Consumers (aka the audience) engage in highly watchable gameplay and learn about what it takes to pull off feats of skill. This format also features comedic meme-centric gameplay that’s often on par with the entertainment offered by the players on the professional Esports scene. There are billions of hours of hyper-social, high-value stream-based entertainment created by streamer personalities or what are known as content creators.
The democratization of gaming and Esports has broadened the accessibility of content and, in doing so, created a swath of content creators known for streaming popular content.
Occasionally, content creators are retired competitive gamers who continue to hold strong ties to a dedicated community of followers who aspire to play and learn to play Esports at the highest levels.
According to Twitch, a major platform for broadcasting, 3% of users create content with much of their audience subscribed to consuming content. Brands aligning with popular content creators has been a progressive step forward for brands looking to authentically get their foot in the gaming industry door. Brands have successfully leveraged the expansive consumer engagement within stream-based entertainment and created partnerships with streamer personalities through activations.
This week, Dennys and Warner Bros. Studios worked in partnership with Twitch creators to celebrate the release of the Matrix Resurrection. Over 110,000 people signed up for the Denny’s rewards program during the live stream stunt.

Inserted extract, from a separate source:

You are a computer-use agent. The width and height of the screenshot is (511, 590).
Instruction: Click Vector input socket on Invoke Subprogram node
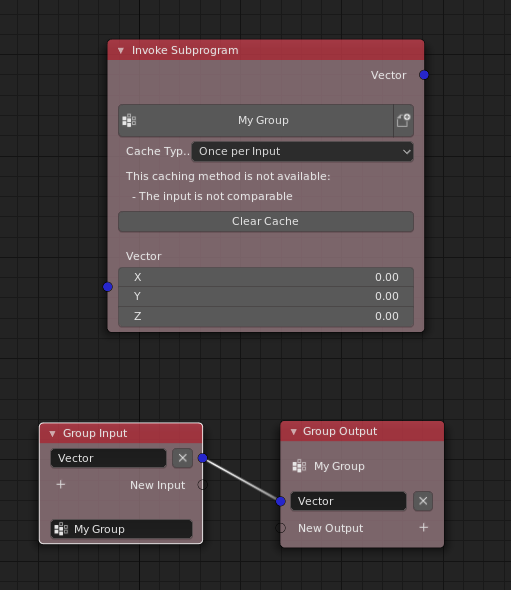click(108, 287)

Platforms like Twitch and Tik Tok have allowed consumers to experience deeply personal engagements with their favourite creators through both long form and short form crowd- sourced entertainment. It has also allowed brand IPs such as the Australian Open and NHL teams such as the New York Islanders, Washington Capitals and San Jose Sharks to create successful extensions of their brand in the metaverse through digital fan activations.
Last month, the Australian Open tennis Grand Slam continued a long-term strategic partnership with Fornite to develop a metaverse-orientated exhibit and immersive fan area that exist within the game. The Tennis Grand Slam also hosted another iteration of an annual $100K Australian Dollar Fortnite tournament featuring some of the worlds best Fortnite Duo players. Teams in the English Premier League and Major League Soccer have recently adopted Twitch based content creation as a viable opportunity to host collaborative projects with existing streaming personalities and engage new audiences in brand-led initiatives around gaming culture.

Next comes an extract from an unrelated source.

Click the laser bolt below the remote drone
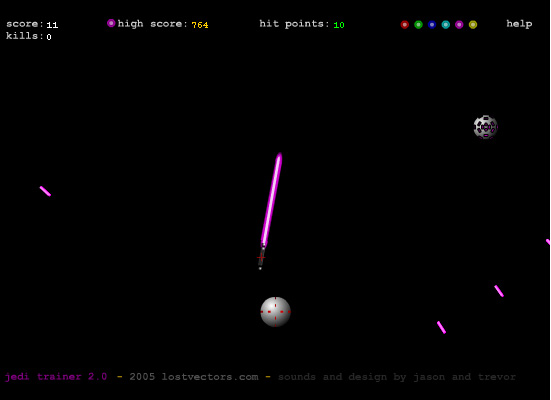 pyautogui.click(x=499, y=291)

So how can brands begin creating viable opportunities within the Gaming & Esports ecosystem?
It doesn’t have to start by hosting an event with a massive prize pool, purchasing a team to compete in an established league, or creating a 14K square foot state of the art facility. I write this knowing that the gaming ecosystem can be a daunting space to set foot in — especially for those unfamiliar to the terrain.
New Frontier, as an agency, was formed to assist brands with their entry into the Esports & gaming space through a variety of entry touchpoints that fit within a wider framework of objective-based digital marketing strategy.
We have been tracking the explosive growth of Esports and gaming entertainment firsthand within the domestic market as well as globally. We look forward to partnering with brands to create impactful creative campaigns as part of a wider strategy into the digital economy.
At New Frontier we know that activating within this space leads to one thing — entrenching brand equity with the audience of tomorrow.